ONU mantém operação no Afeganistão e amplia críticas ao Taleban: ‘Nunca ficaremos calados’

Entidade chegou a cogitar o fim da atuação humanitária no país devido ao veto imposto pelos radicais ao trabalho das mulheres

A ONU (Organização das Nações Unidas) anunciou na terça-feira (2) que manterá a operação humanitária no Afeganistão, apesar das restrições impostas pelo governo do Taleban ao trabalho das mulheres. No final de maio, a entidade admitiu a possibilidade de se retirar do país, mas agora voltou atrás. As informações são da agência Reuters.

“Ficamos, entregamos e estamos determinados a buscar as condições necessárias para continuar entregando”, disse o secretário-geral António Guterres após uma reunião com representantes de mais de 20 países para tratar das questões afegãs. “Os participantes concordaram com a necessidade de uma estratégia de engajamento”.

Afegãs caminham com seus bebês para encontrar agente de saúde do Unicef (Foto: Mark Naftalin/Unicef)

As restrições impostas às mulheres na sociedade afegã foram o tema central do encontro. Em dezembro do ano passado, o Taleban proibiu o trabalho de mulheres afegãs em ONGs, levando muitas agências a suspenderem as atividades por falta de mão de obra. No início de abril deste ano, a proibição foi ampliada e passou a atingir também mulheres que trabalham para as Nações Unidas.

A proibição afeta somente trabalhadoras locais, enquanto as estrangeiras seguem autorizadas a trabalhar. Porém, devido ao veto, inclusive os homens afegãos decidiram não mais comparecer ao trabalho em solidariedade às colegas. A estimativa é de que 3,3 mil afegãos, sendo 2,7 mil homens e 600 mulheres, estejam fora de serviço.

A repressão de gênero não se limita ao serviço humanitário, está em todos os setores da sociedade. A ausência das mulheres do mercado de trabalho impacta severamente na economia, e o resultado é um país com 97% da população na pobreza.

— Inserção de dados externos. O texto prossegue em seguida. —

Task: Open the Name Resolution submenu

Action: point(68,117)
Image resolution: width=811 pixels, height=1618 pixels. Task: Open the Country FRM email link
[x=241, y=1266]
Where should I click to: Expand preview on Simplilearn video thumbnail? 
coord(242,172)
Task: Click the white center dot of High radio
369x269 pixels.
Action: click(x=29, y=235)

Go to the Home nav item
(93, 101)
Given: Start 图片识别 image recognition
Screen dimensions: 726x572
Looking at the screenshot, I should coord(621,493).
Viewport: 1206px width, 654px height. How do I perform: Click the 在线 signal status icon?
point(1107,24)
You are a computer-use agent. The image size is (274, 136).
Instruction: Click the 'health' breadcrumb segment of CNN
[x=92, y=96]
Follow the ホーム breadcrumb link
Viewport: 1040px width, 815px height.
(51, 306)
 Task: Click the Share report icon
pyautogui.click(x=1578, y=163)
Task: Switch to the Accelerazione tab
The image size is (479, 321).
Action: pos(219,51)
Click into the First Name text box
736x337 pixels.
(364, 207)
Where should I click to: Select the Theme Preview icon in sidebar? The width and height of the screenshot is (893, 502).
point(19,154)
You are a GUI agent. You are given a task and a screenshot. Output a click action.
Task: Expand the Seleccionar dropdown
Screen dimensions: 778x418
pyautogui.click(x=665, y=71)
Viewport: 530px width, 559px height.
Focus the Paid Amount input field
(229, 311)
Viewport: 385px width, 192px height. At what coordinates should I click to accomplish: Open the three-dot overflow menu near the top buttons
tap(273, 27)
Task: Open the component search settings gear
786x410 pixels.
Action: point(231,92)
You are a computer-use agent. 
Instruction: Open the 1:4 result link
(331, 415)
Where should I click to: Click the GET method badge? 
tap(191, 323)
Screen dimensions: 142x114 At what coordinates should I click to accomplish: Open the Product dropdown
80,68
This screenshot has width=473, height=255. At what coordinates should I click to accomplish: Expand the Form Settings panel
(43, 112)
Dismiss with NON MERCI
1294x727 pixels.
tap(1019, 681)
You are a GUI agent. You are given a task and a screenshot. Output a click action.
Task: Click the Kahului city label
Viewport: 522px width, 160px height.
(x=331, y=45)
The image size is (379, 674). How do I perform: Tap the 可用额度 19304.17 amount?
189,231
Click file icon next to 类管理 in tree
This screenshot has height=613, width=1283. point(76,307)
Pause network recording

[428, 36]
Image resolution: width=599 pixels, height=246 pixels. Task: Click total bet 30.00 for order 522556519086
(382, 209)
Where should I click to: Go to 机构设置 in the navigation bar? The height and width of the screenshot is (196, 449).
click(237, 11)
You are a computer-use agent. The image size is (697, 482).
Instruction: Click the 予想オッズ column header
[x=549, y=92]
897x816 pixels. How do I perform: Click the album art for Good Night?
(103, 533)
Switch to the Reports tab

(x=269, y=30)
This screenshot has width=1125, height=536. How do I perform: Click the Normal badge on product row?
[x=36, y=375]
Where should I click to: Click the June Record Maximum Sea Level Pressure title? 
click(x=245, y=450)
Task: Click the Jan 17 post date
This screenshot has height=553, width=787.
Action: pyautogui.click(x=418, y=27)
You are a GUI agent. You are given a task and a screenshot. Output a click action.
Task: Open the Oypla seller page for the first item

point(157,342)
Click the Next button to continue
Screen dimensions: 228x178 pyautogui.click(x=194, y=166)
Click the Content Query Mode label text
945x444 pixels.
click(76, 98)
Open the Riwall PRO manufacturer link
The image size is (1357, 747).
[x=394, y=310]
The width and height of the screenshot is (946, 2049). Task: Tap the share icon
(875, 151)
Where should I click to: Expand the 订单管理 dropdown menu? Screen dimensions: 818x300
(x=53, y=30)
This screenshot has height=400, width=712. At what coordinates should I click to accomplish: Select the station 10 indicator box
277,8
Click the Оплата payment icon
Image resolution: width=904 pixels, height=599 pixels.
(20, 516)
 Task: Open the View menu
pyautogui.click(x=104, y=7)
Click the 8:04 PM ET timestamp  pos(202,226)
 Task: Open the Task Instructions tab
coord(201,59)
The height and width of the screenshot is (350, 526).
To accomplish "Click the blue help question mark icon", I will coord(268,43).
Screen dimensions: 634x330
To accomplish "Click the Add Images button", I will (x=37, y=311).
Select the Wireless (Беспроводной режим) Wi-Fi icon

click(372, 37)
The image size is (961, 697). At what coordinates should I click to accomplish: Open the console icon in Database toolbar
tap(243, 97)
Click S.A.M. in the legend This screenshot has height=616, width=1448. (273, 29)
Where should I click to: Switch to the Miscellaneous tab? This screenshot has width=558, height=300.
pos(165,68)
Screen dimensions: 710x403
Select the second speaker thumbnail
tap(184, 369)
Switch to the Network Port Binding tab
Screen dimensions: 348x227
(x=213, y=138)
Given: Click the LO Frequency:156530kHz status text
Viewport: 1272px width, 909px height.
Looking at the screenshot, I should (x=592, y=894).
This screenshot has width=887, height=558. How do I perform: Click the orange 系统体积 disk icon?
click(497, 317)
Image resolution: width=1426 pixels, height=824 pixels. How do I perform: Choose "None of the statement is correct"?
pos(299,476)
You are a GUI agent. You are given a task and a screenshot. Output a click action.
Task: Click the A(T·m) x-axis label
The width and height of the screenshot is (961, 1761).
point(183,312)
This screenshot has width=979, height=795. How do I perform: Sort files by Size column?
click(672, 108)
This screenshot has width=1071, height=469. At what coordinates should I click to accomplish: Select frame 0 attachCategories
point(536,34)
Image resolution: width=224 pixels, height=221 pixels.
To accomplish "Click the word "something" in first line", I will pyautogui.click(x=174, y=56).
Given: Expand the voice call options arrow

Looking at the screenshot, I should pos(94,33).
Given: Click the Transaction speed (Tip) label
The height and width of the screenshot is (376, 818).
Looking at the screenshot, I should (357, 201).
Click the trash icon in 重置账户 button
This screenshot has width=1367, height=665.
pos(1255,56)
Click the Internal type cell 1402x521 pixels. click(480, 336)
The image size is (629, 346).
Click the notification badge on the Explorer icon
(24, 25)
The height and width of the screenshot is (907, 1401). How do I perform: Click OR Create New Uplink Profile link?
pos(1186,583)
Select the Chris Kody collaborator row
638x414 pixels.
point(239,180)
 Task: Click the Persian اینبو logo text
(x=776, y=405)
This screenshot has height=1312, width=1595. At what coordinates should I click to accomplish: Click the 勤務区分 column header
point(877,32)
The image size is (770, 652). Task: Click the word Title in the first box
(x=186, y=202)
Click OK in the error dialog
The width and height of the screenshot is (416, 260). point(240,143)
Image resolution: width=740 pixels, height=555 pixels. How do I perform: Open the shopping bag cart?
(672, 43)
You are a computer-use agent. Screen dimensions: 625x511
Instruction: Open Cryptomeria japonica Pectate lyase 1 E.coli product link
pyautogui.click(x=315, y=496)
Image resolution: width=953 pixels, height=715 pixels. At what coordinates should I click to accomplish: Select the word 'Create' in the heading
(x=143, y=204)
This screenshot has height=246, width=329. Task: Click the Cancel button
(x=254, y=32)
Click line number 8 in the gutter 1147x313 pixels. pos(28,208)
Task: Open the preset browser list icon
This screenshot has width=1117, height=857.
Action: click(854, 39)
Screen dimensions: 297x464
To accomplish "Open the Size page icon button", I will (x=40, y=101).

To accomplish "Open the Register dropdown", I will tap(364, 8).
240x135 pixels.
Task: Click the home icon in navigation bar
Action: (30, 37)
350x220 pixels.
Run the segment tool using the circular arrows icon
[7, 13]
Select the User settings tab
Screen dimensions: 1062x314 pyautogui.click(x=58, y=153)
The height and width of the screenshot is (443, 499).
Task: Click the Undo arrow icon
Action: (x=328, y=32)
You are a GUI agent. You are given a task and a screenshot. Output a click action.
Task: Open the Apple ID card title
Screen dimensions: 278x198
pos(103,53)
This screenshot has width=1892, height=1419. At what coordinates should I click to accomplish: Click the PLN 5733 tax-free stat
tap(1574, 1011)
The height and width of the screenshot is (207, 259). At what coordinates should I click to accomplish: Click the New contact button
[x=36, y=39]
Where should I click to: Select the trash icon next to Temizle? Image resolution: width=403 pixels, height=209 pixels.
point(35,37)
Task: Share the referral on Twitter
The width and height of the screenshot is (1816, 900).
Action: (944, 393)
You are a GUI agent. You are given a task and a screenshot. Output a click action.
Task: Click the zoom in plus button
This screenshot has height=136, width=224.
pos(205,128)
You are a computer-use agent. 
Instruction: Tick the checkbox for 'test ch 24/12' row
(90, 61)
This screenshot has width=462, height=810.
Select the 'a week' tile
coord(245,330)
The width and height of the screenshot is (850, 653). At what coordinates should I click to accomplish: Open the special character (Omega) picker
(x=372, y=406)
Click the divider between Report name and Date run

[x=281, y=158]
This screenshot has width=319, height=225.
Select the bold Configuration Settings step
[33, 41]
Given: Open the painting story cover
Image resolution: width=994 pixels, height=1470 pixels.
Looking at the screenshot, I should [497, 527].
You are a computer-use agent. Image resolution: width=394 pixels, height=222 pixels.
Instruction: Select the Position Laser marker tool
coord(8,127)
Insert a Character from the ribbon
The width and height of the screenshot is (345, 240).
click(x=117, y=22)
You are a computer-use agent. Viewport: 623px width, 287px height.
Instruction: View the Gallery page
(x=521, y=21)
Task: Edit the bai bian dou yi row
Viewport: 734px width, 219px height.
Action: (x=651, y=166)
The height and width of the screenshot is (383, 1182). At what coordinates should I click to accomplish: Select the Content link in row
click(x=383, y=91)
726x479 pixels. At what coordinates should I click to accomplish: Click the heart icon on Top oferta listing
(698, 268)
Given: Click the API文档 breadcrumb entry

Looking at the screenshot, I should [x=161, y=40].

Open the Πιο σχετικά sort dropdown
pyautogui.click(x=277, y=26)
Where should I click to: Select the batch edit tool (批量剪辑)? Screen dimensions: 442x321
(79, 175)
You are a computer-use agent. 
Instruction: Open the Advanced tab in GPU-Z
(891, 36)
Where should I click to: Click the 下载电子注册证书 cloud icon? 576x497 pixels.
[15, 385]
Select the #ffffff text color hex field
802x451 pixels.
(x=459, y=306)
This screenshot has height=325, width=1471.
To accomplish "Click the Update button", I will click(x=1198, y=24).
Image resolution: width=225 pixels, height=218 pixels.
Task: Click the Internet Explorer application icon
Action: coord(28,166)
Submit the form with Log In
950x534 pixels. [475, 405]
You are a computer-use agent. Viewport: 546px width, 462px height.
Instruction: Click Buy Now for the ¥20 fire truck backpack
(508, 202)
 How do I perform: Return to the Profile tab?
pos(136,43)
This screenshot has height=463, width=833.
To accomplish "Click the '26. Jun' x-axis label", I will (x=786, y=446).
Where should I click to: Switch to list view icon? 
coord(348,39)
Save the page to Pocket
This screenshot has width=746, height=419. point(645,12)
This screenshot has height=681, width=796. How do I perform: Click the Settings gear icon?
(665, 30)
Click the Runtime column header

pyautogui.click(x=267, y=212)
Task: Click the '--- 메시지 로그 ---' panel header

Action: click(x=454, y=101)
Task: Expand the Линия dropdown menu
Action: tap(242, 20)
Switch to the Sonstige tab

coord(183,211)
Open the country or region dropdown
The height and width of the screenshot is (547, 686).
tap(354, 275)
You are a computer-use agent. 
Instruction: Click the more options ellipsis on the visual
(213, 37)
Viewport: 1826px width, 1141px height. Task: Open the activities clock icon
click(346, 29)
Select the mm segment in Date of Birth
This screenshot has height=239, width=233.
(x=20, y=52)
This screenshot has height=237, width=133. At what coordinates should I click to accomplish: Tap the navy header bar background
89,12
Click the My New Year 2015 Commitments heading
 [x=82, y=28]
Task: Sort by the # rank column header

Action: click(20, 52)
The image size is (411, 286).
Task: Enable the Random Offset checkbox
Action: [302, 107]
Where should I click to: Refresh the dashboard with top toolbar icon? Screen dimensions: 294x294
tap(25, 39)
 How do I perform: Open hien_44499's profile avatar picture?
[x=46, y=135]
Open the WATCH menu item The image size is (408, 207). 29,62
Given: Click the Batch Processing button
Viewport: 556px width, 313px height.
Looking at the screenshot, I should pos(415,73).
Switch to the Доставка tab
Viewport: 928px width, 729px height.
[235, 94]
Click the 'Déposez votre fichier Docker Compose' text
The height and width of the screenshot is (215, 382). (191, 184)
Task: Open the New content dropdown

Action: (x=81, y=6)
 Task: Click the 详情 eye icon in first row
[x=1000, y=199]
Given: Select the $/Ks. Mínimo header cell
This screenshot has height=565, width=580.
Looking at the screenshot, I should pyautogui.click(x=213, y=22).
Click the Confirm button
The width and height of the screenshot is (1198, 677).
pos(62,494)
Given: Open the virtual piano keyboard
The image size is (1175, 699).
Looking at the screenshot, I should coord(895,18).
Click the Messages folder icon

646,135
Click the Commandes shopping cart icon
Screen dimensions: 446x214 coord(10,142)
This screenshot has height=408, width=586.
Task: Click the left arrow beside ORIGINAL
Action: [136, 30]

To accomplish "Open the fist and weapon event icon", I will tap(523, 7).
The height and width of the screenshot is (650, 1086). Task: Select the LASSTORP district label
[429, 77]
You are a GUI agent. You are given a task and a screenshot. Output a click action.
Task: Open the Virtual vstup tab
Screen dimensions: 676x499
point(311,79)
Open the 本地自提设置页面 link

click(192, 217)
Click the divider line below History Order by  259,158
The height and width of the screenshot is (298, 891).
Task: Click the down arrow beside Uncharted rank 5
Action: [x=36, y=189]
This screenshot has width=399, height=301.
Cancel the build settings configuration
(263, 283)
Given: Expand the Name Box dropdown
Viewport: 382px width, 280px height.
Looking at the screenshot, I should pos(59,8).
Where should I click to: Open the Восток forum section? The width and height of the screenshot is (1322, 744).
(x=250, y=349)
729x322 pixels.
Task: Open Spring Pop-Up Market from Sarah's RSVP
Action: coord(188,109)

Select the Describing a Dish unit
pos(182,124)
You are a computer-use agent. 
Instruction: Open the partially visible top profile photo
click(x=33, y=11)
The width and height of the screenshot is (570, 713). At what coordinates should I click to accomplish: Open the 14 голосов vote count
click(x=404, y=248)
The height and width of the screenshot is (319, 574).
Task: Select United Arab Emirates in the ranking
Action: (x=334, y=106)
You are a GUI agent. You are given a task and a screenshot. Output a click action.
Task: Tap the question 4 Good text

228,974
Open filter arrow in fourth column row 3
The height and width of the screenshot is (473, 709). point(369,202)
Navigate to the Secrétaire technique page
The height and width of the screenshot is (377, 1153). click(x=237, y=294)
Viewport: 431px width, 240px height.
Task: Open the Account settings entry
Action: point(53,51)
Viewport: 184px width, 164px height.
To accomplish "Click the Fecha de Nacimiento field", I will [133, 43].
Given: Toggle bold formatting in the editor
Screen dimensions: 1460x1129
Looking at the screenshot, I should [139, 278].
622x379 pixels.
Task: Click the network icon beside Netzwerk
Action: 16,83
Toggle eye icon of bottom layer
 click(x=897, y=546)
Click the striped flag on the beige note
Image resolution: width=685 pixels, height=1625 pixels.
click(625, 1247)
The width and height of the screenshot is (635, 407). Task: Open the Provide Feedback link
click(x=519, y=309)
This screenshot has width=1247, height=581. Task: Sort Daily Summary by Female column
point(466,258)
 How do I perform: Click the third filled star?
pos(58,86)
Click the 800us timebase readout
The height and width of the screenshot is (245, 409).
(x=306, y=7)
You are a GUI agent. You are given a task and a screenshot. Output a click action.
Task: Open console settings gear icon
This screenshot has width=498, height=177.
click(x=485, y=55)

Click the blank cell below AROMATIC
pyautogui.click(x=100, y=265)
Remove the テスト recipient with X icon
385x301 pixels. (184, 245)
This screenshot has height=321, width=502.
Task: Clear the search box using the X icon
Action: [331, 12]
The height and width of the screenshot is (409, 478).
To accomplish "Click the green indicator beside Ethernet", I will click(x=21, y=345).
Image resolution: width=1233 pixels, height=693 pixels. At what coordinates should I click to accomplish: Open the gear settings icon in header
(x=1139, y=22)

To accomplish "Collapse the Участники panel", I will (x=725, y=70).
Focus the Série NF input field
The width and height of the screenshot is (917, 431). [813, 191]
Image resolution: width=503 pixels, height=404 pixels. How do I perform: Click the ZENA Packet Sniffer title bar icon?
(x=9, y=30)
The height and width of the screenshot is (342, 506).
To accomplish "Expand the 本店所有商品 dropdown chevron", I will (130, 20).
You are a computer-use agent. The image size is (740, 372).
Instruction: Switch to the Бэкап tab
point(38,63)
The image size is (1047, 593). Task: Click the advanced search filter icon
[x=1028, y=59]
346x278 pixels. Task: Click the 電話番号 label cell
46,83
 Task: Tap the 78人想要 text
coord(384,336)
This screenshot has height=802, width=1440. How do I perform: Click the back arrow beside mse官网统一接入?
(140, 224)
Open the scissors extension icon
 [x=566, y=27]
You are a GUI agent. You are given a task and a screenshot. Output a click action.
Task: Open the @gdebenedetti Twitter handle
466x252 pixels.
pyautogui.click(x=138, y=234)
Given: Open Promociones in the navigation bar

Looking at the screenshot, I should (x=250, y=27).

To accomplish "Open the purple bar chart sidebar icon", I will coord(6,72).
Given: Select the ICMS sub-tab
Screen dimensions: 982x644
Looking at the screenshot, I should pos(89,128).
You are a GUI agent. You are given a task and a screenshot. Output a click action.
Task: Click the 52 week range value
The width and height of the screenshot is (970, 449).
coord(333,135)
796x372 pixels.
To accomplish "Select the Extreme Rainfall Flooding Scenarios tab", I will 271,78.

Segundo a ONU, dois terços dos afegãos, ou 28 milhões de pessoas, precisarão de assistência humanitária para sobreviver em 2023. 

“Nunca ficaremos calados diante de ataques sistêmicos sem precedentes aos direitos de mulheres e meninas”, disse Guterres, que por ora descarta a possibilidade de um encontro com autoridades talibãs, cujo governo carece de reconhecimento internacional. Segundo ele, uma eventual reunião poderia ocorrer no “momento certo, mas hoje não é o momento certo”.

Embora alguns trabalhos tenham sido permitidos às mulheres, seria necessário colocar toda mão de obra feminina em ação para tentar recuperar a economia estraçalhada do país. Com uma população estimada em cerca de 40 milhões e PIB (produto interno bruto) de US$ 14,3 bilhões em 2022, o Afeganistão está entre os países com a menor renda per capita do mundo.

Além da escassez de mão de obra, fruto da proibição imposta ao trabalho feminino, as Nações Unidas precisam lutar contra a falta de verba. De acordo com Guterres, os fundos do Plano de Resposta Humanitária são insuficientes, pois apenas 6,4% dos US$ 4,6 bilhões necessários para o auxílio foram obtidos. 

Resolução no Conselho de Segurança

No dia 28 de abril, o Conselho de Segurança da ONU aprovou de forma unânime uma resolução que insta o Taleban a “reverter rapidamente” todas as medidas restritivas contra as mulheres. O documento condena em particular a proibição de afegãs trabalharem para as Nações Unidas

A resolução, adotada por todos os 15 membros do Conselho, diz que a proibição anunciada no início de abril “mina os direitos humanos e os princípios humanitários”. E pede a “participação plena, igualitária, significativa e segura de mulheres e meninas no Afeganistão”, instando todos os países e organizações com influência sobre os governantes fundamentalistas do país “a promoverem uma reversão urgente” de políticas que efetivamente apagaram as mulheres da vida pública.

Ao anunciar a resolução, a ONU sublinhou sua “condenação inequívoca” da decisão do Taleban e observou que ela viola o direito internacional, incluindo a Carta da ONU. A entidade ainda manifestou a “profunda preocupação” dos embaixadores dos 15 países signatários, dizendo que, junto com outras erosões de direitos básicos, “irá impactar negativa e severamente” nas operações de ajuda humanitária, “incluindo a prestação de assistência vital e serviços básicos aos mais vulneráveis”.

O texto também enfatiza a necessidade urgente de continuar abordando a “terrível situação econômica e humanitária” do Afeganistão e de ajudar o país a restaurar a autossuficiência, reconhecendo a importância de permitir que o Banco Central use ativos que estão atualmente congelados fora do país, “para o benefício do povo afegão ”.